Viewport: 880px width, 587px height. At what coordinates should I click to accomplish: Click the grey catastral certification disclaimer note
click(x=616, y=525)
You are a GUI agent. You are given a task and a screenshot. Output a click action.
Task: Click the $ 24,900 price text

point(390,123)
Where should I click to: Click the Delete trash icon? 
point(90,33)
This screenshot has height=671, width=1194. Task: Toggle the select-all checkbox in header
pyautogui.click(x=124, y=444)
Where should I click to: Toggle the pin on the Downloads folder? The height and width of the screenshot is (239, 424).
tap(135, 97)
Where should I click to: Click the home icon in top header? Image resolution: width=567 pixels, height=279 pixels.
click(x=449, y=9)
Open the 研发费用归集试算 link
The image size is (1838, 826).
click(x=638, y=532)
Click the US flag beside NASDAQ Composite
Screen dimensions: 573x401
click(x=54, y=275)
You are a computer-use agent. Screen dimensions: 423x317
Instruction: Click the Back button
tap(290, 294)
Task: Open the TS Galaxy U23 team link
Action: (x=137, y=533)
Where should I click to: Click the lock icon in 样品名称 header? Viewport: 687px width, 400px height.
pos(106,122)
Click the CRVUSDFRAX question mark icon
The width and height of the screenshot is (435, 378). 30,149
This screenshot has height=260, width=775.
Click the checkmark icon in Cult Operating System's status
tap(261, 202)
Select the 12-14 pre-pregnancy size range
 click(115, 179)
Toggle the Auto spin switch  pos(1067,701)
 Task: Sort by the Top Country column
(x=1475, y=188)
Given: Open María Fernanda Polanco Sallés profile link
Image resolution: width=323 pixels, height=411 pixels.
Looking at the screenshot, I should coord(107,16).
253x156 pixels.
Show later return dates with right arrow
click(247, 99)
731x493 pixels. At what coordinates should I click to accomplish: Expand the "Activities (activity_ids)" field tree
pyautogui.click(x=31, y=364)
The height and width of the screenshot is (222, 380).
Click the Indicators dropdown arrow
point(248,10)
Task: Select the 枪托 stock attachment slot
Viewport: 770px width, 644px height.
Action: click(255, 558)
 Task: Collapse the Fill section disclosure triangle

────────

Retype the entries precisely as they stand.

Viewport: 880px width, 587px height. At what coordinates should I click to accomplish: Click the grey catastral certification disclaimer note
click(x=616, y=525)
You are a GUI agent. You are given a task and a screenshot. Output a click action.
Task: Click the $ 24,900 price text

point(390,123)
Where should I click to: Click the Delete trash icon? 
point(90,33)
This screenshot has height=671, width=1194. Task: Toggle the select-all checkbox in header
pyautogui.click(x=124, y=444)
Where should I click to: Toggle the pin on the Downloads folder? The height and width of the screenshot is (239, 424).
tap(135, 97)
Where should I click to: Click the home icon in top header? Image resolution: width=567 pixels, height=279 pixels.
click(x=449, y=9)
Open the 研发费用归集试算 link
The image size is (1838, 826).
click(x=638, y=532)
Click the US flag beside NASDAQ Composite
Screen dimensions: 573x401
click(x=54, y=275)
You are a computer-use agent. Screen dimensions: 423x317
Instruction: Click the Back button
tap(290, 294)
Task: Open the TS Galaxy U23 team link
Action: (x=137, y=533)
Where should I click to: Click the lock icon in 样品名称 header? Viewport: 687px width, 400px height.
pos(106,122)
Click the CRVUSDFRAX question mark icon
The width and height of the screenshot is (435, 378). 30,149
This screenshot has height=260, width=775.
Click the checkmark icon in Cult Operating System's status
tap(261, 202)
Select the 12-14 pre-pregnancy size range
 click(115, 179)
Toggle the Auto spin switch  pos(1067,701)
 Task: Sort by the Top Country column
(x=1475, y=188)
Given: Open María Fernanda Polanco Sallés profile link
Image resolution: width=323 pixels, height=411 pixels.
Looking at the screenshot, I should coord(107,16).
253x156 pixels.
Show later return dates with right arrow
click(247, 99)
731x493 pixels. At what coordinates should I click to accomplish: Expand the "Activities (activity_ids)" field tree
pyautogui.click(x=31, y=364)
The height and width of the screenshot is (222, 380).
Click the Indicators dropdown arrow
point(248,10)
Task: Select the 枪托 stock attachment slot
Viewport: 770px width, 644px height.
Action: click(255, 558)
 Task: Collapse the Fill section disclosure triangle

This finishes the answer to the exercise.